With all of that said, it’s frankly a miracle that Indy’s performance is so remarkably convincing. Of course he certainly gets some help from the editing, camerawork, lighting, music, VFX, and other such tricks of the trade. It takes serious filmmaking craft to make an animal so effective as an audience surrogate, especially without any professional training or voice-over. Moreover, the atmosphere throughout the film is so painstakingly crafted that even the cheapest jump scare is still great fun.
I might add that it was a great move to open with a montage of clips from when Indy was a cute little puppy. It establishes that Indy (yes, the dog is playing a character of the same name) and his human (Todd, played by Shane Jensen) have been inseparable for pretty much Indy’s entire life.
As implied by the title, Indy (the dog and the actor) isn’t just a good boy — he’s the bestest, sweetest, handsomest, most friendly and loyal doggie anyone could ask for.
The story is your standard “cabin in the woods” setup. Todd has recently been hospitalized for unclear reasons, so he goes to recover at his late grandfather’s remote cabin. I hasten to add that Grandpa is only one of a great many relatives who met with strange and premature deaths in that house. Within walking distance, there’s literally an entire cemetery full of them.
The house may be haunted, but there are signs that weird inexplicable shit was happening around Todd even at the time he was hospitalized. Regardless of what’s going on or why, the bottom line is that something is seriously wrong. And nobody can tell when something is wrong quite like a dog.

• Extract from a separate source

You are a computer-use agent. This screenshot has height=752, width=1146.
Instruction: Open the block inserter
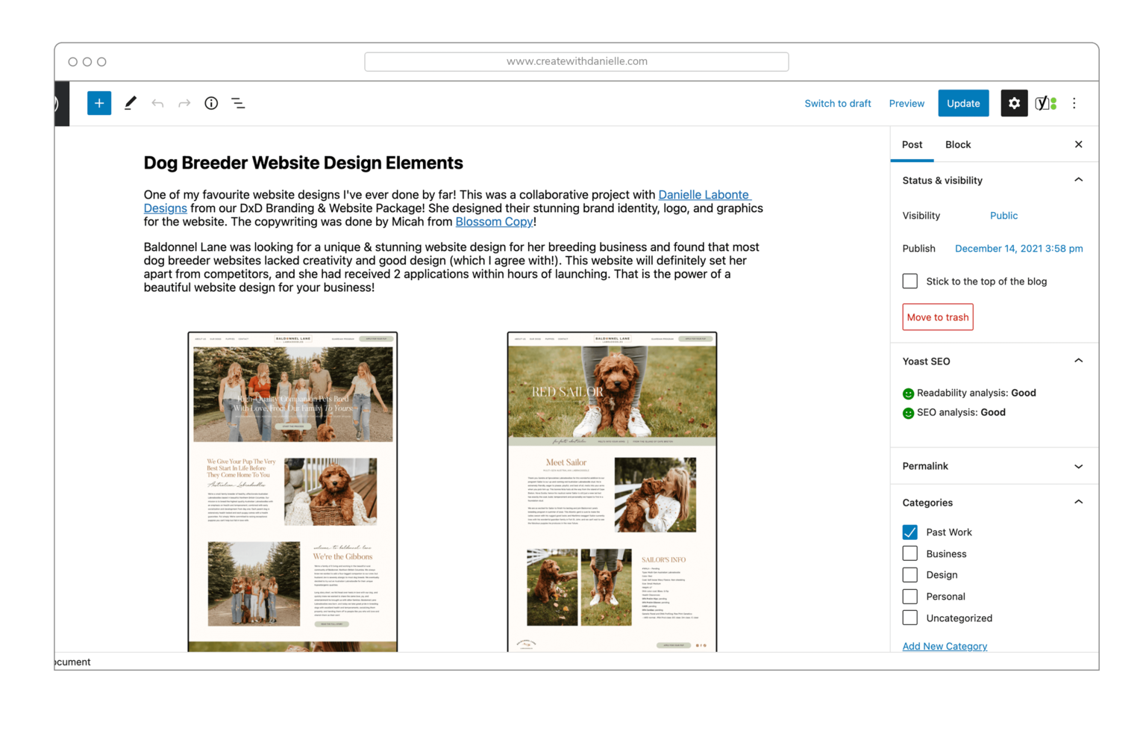[x=98, y=103]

You know that archetypal horror character who instinctively knows that everyone’s in danger? The character nobody believes or listens to and eventually gets proven right about everything? Turns out that dynamic makes a lot more sense and works so much more effectively when that character is a dog.
Even more interesting, we barely ever get to see Todd. In almost every shot — right up until the climax — his face is either covered, far away, or shot in silhouette. At a guess, I’m assuming this made it easier for the director to serve as a body double for the actor through most of the shoot. But more importantly, it brings an air of mystery as to exactly how far gone Todd is, what exactly is wrong with him, and whether Indy can still trust him.
Not that it stops Indy from implicitly trusting his human, of course.
Keeping the perspective so tightly limited to a non-human character who can’t talk does come with some notable drawbacks. The big one is that the plot and premise are aggressively simple. We never really learn what’s going on. There are precious few characters aside from Indy and Todd, and the few characters who do show up are mostly paper-thin plot devices.
As far as Indy is concerned, he and Todd are in trouble and they both need protection. That’s it. Our main character doesn’t care about anything beyond that, and neither does the movie. I might add that the film is only 70 minutes long — not even close to feature length — so of course we’re not getting much of anything in terms of plot or character development.
Good Boy is basically what happens when somebody tries to make a movie on Hard Mode. No human actors, no budget, only 70 minutes of screentime, and only the bare minimum in terms of plot, character development, and CGI. Even among the most accomplished of filmmakers currently working, I expect the vast majority would’ve failed this test.
Yet for all the film’s obvious limitations, the sheer filmmaking craft on display here is staggering. With camerawork, editing, music, lighting, and only a dash of CGI, the filmmakers were able to craft a genuinely engaging horror movie with solid atmospheres and scares. All while getting an A-list caliber of leading actor performance out of an untrained dog.
If this is what Ben Leonberg can make with nothing, I’m boiling with excitement to see what he can do with an actual budget and a proper cast. It’s tough for me to recommend paying full ticket price for such a short movie, but this gets a strong, strong recommendation for home video or streaming.